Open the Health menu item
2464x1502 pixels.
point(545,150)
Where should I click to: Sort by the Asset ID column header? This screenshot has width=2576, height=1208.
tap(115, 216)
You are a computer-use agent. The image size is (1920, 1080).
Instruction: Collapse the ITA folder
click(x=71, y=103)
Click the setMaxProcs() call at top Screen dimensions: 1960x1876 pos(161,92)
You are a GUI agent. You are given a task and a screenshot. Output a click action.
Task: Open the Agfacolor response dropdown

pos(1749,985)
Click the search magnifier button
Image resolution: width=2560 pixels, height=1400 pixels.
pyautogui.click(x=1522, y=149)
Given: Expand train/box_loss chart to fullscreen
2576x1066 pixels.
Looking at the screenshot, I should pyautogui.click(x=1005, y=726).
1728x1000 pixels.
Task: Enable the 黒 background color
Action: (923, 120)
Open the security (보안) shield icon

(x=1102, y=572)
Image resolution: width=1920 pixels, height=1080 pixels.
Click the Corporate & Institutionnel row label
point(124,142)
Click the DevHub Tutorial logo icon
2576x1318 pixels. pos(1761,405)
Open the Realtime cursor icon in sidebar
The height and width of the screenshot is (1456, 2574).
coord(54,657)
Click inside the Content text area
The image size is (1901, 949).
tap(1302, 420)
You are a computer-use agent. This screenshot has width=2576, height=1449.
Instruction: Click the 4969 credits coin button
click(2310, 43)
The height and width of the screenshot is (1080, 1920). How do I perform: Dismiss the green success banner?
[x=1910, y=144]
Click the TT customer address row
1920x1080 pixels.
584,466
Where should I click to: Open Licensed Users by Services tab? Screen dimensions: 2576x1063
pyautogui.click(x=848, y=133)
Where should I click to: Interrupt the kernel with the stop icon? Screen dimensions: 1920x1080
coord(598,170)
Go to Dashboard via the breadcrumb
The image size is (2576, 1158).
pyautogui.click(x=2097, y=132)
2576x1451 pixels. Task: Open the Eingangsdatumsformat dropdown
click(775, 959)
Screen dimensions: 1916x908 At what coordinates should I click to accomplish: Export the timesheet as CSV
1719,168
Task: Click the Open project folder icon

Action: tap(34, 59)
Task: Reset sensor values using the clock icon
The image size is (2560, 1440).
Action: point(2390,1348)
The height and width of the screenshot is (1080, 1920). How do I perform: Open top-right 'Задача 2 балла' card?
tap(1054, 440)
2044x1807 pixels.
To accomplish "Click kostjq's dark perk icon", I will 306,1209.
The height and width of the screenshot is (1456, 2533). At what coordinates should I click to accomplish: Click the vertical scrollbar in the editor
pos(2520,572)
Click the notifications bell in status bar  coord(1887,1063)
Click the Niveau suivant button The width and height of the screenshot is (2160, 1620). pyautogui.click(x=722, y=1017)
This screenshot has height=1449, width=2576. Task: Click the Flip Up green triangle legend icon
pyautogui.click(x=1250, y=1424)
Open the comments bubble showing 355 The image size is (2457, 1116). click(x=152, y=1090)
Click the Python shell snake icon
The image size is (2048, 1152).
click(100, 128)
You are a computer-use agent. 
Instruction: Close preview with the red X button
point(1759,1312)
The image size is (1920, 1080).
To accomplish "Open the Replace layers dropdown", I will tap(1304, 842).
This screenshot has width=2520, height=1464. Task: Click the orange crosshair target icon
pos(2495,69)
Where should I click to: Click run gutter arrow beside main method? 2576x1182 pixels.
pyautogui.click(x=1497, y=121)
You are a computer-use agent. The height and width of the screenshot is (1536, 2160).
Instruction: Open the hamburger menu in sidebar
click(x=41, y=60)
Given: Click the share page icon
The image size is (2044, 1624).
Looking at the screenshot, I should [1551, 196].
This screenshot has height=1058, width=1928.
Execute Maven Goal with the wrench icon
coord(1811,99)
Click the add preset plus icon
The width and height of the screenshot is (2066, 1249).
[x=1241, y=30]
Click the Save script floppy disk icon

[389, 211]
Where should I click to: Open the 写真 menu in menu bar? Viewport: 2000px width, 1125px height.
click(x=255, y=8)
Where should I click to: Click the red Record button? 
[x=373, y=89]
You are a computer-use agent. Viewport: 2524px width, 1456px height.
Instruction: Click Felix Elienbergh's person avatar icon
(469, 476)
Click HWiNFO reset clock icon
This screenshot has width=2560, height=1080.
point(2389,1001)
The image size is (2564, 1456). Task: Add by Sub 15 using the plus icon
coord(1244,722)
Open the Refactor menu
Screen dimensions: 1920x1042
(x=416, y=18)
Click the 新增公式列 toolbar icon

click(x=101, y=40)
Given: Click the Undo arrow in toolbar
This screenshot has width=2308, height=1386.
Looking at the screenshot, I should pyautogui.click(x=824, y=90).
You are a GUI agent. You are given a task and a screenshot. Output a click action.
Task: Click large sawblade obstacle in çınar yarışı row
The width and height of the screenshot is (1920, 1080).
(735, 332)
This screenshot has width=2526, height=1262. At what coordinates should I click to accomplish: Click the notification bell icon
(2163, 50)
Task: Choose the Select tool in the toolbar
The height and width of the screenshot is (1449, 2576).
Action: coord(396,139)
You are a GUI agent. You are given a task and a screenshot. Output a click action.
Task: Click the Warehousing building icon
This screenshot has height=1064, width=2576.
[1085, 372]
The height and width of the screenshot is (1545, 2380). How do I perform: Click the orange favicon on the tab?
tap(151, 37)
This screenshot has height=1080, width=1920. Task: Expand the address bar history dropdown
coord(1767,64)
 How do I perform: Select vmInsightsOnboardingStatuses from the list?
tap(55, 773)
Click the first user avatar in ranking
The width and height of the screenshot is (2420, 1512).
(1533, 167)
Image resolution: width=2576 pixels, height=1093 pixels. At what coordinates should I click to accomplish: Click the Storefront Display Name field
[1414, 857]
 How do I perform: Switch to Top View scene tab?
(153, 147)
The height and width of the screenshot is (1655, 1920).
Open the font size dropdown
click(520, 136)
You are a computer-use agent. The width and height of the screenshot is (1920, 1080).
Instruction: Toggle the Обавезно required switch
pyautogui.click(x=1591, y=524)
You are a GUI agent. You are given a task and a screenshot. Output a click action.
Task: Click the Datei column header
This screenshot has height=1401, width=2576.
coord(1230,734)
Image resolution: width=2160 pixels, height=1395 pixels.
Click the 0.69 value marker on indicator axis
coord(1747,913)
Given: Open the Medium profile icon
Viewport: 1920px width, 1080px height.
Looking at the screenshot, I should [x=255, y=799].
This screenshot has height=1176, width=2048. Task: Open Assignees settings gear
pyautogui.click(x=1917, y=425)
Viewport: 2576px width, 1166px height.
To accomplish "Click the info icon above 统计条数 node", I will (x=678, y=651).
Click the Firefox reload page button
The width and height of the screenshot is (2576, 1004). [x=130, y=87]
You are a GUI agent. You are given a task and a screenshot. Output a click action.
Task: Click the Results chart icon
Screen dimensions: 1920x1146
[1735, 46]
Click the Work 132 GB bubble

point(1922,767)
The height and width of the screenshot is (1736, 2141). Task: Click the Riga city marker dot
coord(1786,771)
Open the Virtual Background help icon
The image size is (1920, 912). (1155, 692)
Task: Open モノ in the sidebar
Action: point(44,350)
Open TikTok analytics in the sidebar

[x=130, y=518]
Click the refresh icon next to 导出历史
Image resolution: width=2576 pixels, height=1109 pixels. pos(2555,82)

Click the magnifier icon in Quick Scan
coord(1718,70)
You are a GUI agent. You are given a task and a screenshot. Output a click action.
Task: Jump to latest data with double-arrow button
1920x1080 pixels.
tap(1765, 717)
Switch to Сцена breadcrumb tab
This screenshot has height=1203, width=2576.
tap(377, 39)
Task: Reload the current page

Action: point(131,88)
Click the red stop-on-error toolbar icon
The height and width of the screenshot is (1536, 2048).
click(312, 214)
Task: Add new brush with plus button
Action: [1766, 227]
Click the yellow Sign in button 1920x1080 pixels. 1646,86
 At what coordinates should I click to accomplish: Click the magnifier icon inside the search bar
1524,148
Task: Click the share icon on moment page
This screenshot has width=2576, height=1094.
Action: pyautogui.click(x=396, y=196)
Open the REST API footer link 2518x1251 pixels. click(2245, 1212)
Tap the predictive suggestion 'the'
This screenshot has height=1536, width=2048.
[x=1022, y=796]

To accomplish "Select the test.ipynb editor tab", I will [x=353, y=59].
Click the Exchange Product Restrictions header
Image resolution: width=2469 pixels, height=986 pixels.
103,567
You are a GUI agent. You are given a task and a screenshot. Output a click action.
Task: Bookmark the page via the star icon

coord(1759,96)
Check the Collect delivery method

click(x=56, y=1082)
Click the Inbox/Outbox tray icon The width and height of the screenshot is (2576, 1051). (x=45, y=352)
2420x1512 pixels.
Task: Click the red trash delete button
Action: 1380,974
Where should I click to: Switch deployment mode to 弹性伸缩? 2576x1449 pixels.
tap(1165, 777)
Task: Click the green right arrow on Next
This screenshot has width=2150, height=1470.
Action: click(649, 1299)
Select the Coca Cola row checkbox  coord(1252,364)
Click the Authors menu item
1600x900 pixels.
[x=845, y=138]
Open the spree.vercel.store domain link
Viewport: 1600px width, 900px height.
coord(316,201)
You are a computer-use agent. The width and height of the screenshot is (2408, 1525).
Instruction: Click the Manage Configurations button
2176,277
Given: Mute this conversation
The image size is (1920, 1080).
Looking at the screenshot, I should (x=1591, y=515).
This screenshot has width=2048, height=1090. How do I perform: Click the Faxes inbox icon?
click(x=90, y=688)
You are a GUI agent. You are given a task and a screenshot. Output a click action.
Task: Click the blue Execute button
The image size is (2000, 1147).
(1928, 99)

========

Only the lines containing the string "will" are needed; pull them out of the records.

• **Answer section**:
To accomplish "Click kostjq's dark perk icon", I will 306,1209.
To accomplish "Open the Replace layers dropdown", I will tap(1304, 842).
To accomplish "Click the info icon above 统计条数 node", I will (x=678, y=651).
To accomplish "Select the test.ipynb editor tab", I will [x=353, y=59].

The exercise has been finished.